Psychometric software

Psychometric software

Psychometric software is software that is used for psychometric analysis of data from tests, questionnaires, or inventories reflecting latent psychoeducational variables. While some psychometric analyses can be performed with standard statistical software like SPSS, most analyses require specialized tools.[citation needed]

Contents

Sources

Because only a few commercial businesses (most notably Assessment Systems Corporation and Scientific Software International) develop specialized psychometric tools, there exist many free tools developed by researchers and educators. Important websites for free psychometric software include:

Classical test theory

Classical test theory is an approach to psychometric analysis that has weaker assumptions than item response theory and is more applicable to smaller sample sizes.

CITAS

CITAS (Classical Item and Test Analysis Spreadsheet) is a free Excel workbook designed to provide scoring and statistical analysis of classroom tests. Item responses (ABCD) and keys are typed or pasted into the workbook, and the output automatically populates; unlike other programs, CITAS does not require any "running" or experience in psychometric analysis, making it accessible to school teachers and professors. It is available for free download here.

jMetrik

jMetrik [3] is free and open source software for conducting a comprehensive psychometric analysis. It was developed by J. Patrick Meyer at the University of Virginia. Current methods include classical item analysis, differential item functioning (DIF) analysis, confirmatory factor analysis, item response theory, IRT equating, and nonparametric item response theory. The item analysis includes proportion, point biserial, and biserial statistics for all response options. Reliability coefficients include Cronbach's alpha, Guttman's lambda, the Feldt-Gilmer Coefficient, the Feldt-Brennan coefficient, decision consistency indices, the conditional standard error of measurement, and reliability if item deleted. The DIF analysis is based on nonparametric item characteristic curves and the Mantel-Haenszel procedure. DIF effect sizes and ETS DIF classifications are included in the output. Confirmatory factor analysis is limited to the common factor model for congeneric, tau-equivalent, and parallel measures. Fit statistics are reported along with factor loadings and error variances. IRT methods include the Rasch, partial credit, and rating scale models. IRT equating methods include mean/mean, mean/sigma, Haebara, and Stocking-Lord procedures.

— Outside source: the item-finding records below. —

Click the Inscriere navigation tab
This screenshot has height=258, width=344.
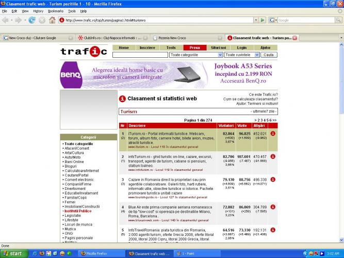point(147,47)
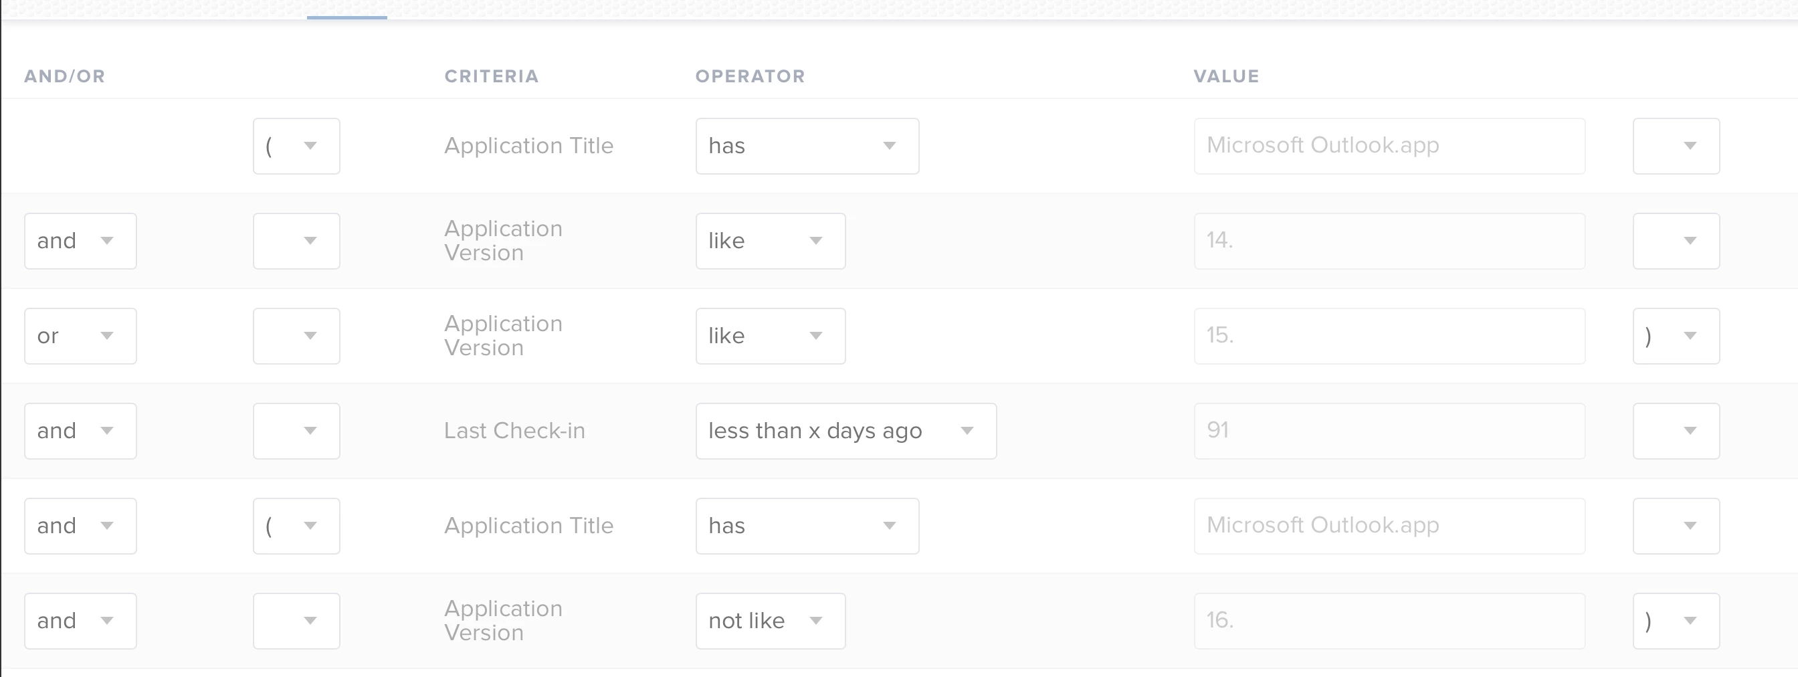Click the value field containing 14.
This screenshot has height=677, width=1798.
(1388, 241)
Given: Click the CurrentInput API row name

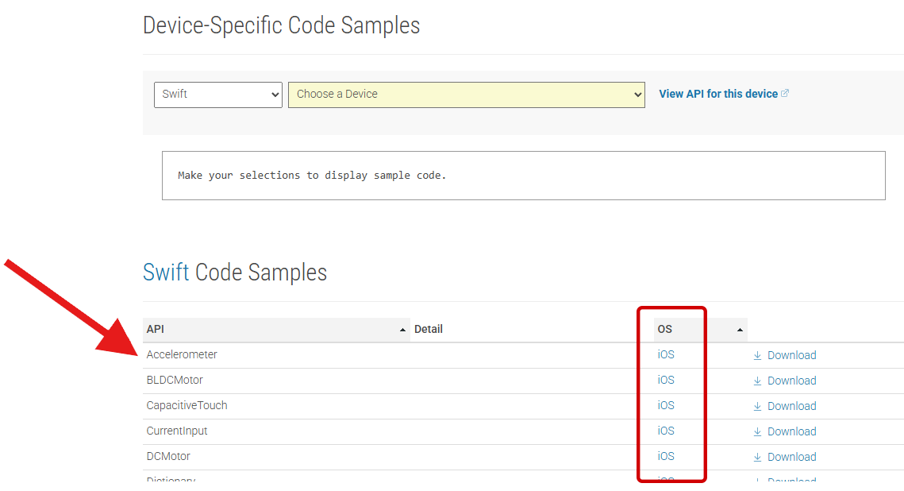Looking at the screenshot, I should pos(176,431).
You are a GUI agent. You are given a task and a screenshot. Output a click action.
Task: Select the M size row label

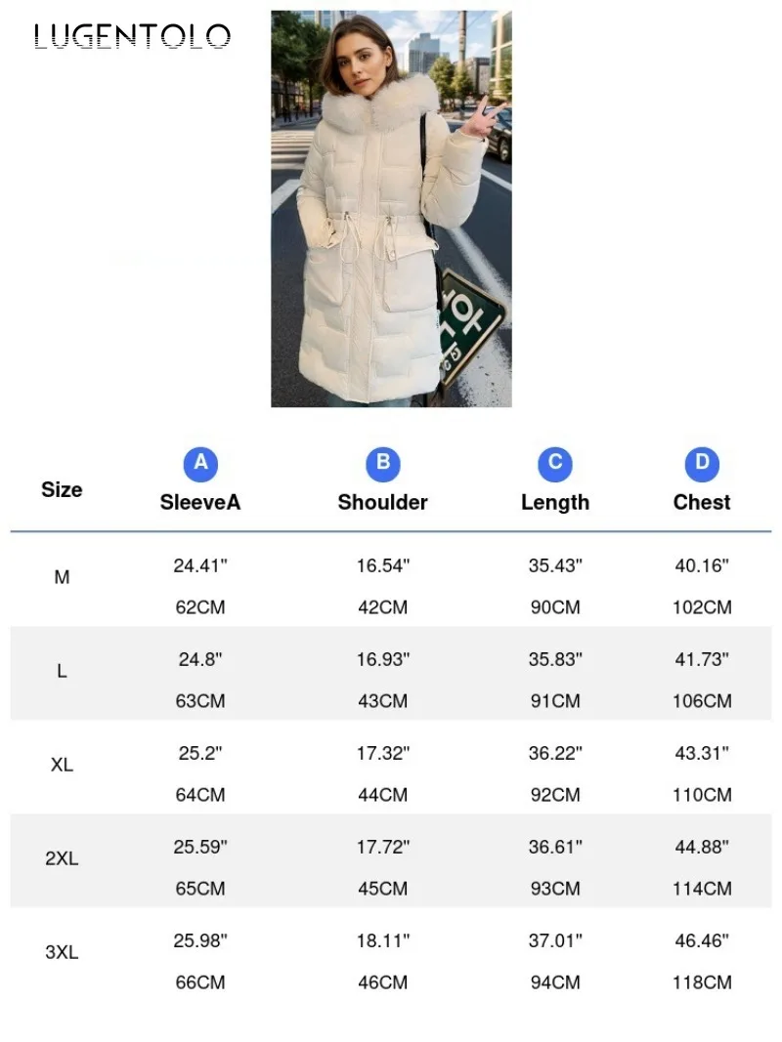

jMetrik also include basic descriptive statistics and a graphics facility that produces bar charts, pie chart, histograms, kernel density estimates, and line plots.

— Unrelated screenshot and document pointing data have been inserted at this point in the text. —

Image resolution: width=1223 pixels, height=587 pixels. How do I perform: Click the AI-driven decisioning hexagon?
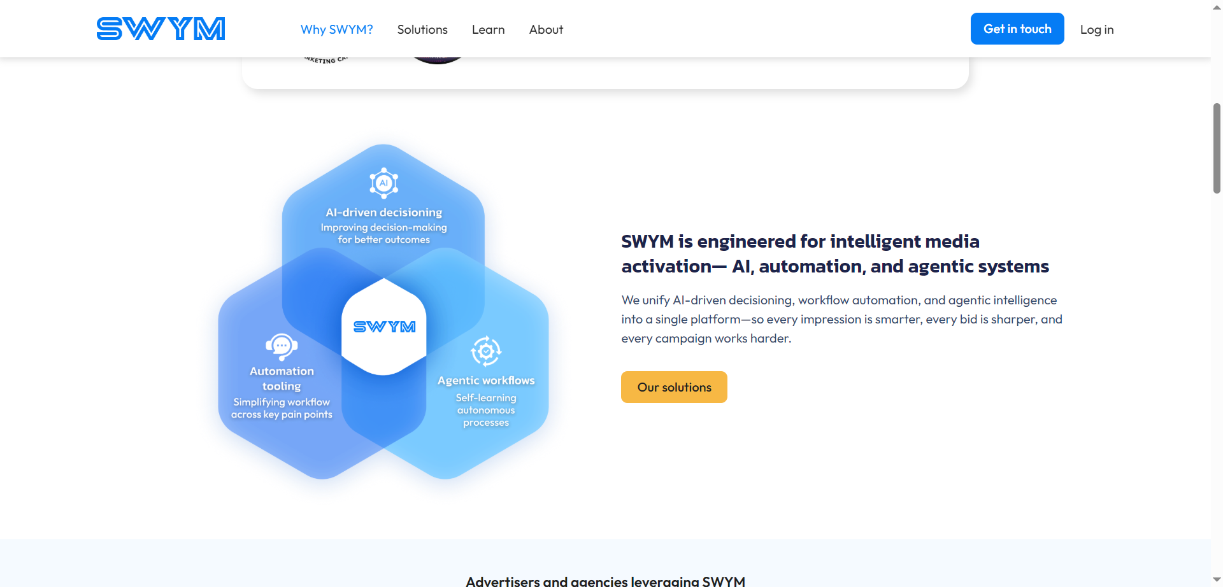(x=383, y=216)
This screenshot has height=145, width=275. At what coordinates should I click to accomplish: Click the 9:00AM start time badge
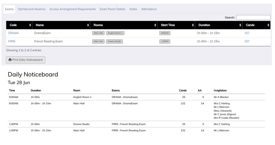(x=165, y=33)

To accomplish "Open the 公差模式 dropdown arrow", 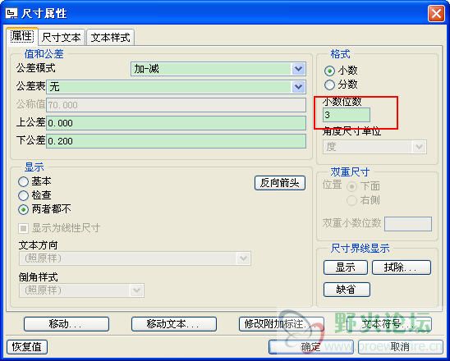I will 298,69.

jMetrik is a pure Java application that runs on 32-bit and 64-bit versions of Windows, Mac, and Linux operating systems. jMetrik requires Java 1.6 on the host computer. jMetrik is available as a free download from www.ItemAnalysis.com.

Iteman

Iteman is a commercial program specifically designed for classical test analysis, producing rich text (RTF) reports with graphics, narratives, and embedded tables. It calculates the proportion and point biserial of each item, as well as high/low subgroup proportions, and detailed graphics of item performance. It also calculates typical descriptive statistics, including the mean, standard deviation, reliability, and standard error of measurement, for each domain and the overall tests. It is only available from Assessment Systems Corporation [4].

Lertap

Lertap (Laboratory of Educational Research Test Analysis Program) is a comprehensive software package for classical test analysis developed for use with Microsoft Excel. It includes test, item, and option statistics, classification consistency and mastery test analysis, procedures for cheating detection, and extensive graphics (e.g., trace lines for item options, conditional standard errors of measurement, scree plots, boxplots of group differences, histograms, scatterplots).

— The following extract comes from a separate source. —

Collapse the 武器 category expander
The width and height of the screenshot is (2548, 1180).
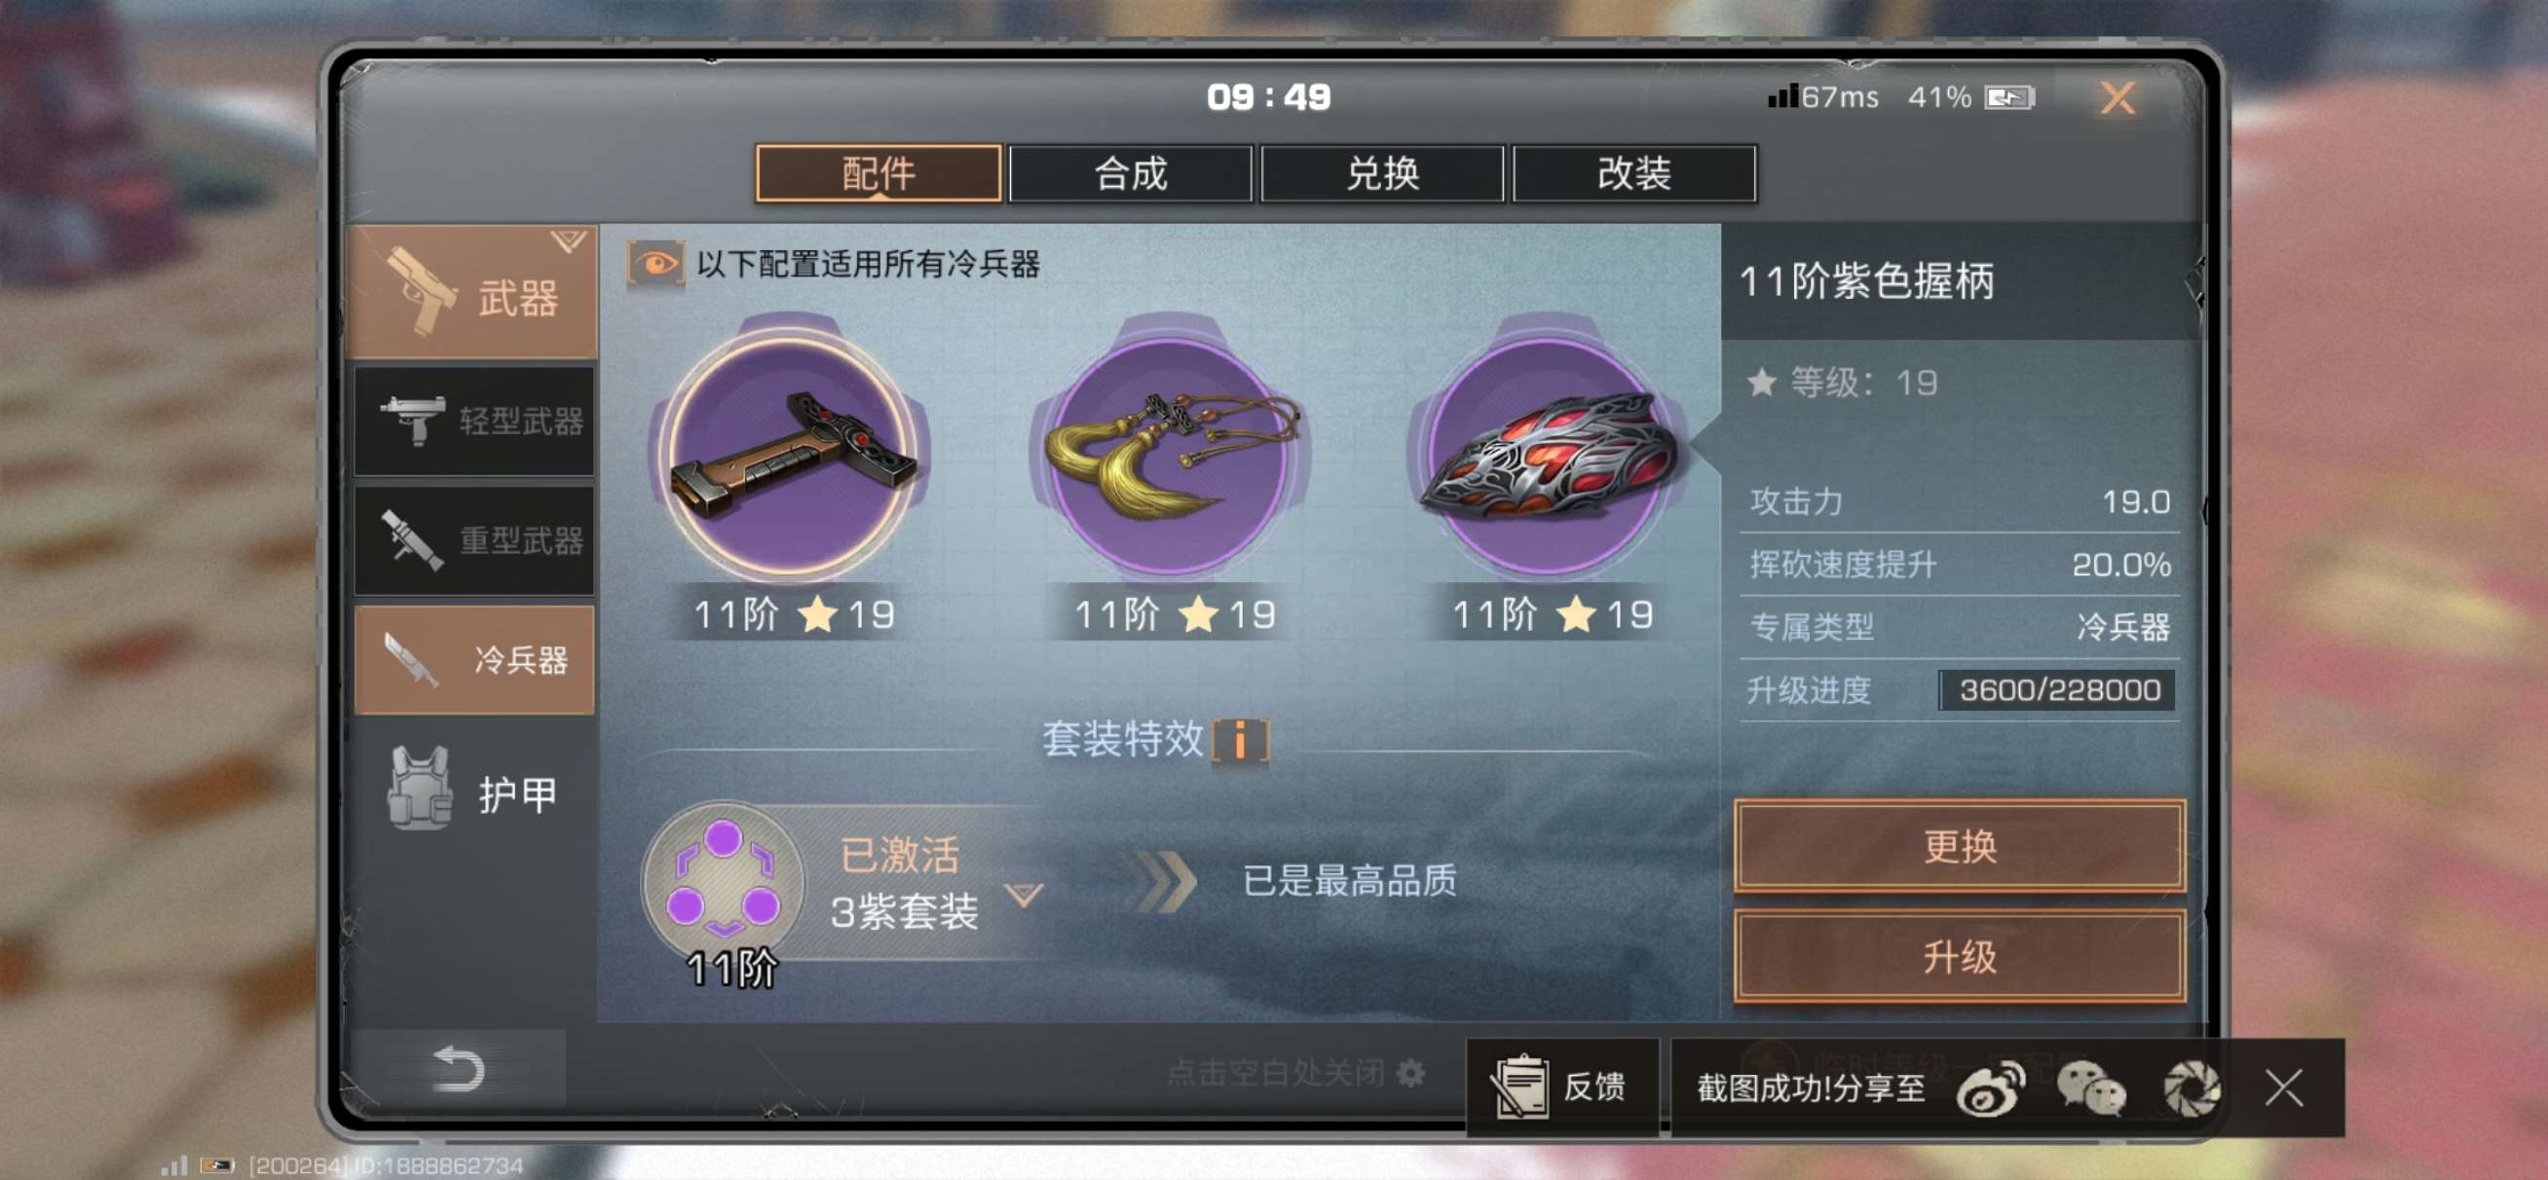(x=568, y=240)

DIF, differential item functioning, is supported in the Excel 2007 and Excel 2010 versions of Lertap. Mantel-Haenszel methods are used; graphs of results are provided.

Lertap will produce ASCII data files ready for input to Xcalibre and Bilog MG.

Several sample datasets for use with Lertap and/or other item and test analysis programs are available [5]; these involve both cognitive tests, and affective (or rating) scales. Technical papers related to the application of Lertap are also available [6].

Lertap was developed by Larry Nelson at Curtin University; commercial versions are available from Assessment Systems Corporation [7].

TAP

TAP (the Test Analysis Program) is a free program for basic classical analysis developed by Gordon Brooks at the University of Ohio. It is available here.

ViSta-CITA

ViSta-CITA (Classical Item and Test Analysis) is a module included in the Visual Statistics System (ViSta) that focuses on graphical-oriented methods applied to psychometric analysis. It is freely available at [8]. It was developed by Ruben Ledesma, J. Gabriel Molina, Pedro M. Valero-Mora, and Forrest W. Young.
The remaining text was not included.